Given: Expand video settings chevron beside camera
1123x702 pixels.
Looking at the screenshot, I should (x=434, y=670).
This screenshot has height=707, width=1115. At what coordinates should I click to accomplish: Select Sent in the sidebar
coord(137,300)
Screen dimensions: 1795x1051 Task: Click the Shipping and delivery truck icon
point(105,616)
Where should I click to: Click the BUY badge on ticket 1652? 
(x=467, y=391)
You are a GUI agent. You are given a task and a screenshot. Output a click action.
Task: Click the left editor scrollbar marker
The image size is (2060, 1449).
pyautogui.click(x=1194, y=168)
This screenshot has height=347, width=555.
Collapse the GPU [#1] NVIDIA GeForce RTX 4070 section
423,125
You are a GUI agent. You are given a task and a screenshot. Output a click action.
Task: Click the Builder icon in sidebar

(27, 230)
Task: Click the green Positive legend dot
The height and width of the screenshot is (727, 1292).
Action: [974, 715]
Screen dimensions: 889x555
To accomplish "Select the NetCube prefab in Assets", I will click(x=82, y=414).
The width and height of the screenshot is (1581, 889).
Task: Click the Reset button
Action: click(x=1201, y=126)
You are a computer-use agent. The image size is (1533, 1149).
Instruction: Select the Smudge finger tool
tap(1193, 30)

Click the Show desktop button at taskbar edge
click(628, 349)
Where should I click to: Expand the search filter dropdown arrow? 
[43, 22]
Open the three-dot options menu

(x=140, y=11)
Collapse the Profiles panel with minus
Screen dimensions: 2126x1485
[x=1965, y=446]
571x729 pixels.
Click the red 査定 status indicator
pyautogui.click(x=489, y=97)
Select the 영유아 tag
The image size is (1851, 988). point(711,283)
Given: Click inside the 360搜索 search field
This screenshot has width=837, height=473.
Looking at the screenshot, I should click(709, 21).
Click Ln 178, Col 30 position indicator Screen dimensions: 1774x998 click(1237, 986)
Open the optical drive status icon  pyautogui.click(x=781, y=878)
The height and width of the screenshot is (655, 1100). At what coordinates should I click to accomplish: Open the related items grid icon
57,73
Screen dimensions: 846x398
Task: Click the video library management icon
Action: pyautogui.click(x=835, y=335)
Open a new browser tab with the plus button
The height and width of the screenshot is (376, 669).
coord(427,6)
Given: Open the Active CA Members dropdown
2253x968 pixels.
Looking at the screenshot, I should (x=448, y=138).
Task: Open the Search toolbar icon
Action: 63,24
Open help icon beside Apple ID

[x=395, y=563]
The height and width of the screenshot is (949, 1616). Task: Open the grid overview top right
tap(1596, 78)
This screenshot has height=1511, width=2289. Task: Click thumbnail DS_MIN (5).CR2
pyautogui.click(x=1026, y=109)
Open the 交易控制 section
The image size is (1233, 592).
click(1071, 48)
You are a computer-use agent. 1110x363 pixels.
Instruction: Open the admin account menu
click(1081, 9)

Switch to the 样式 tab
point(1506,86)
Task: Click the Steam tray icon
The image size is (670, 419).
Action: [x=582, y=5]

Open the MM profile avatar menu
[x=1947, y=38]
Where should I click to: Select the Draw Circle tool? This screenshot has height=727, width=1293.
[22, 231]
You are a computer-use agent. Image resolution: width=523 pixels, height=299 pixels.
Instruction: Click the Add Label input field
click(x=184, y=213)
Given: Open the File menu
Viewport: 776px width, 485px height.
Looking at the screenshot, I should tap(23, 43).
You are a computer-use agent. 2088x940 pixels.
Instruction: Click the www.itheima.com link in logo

» Work instruction:
Each line of the material above that contains the word "computer" counts once; report the total and nothing else.

» Result of the task:
4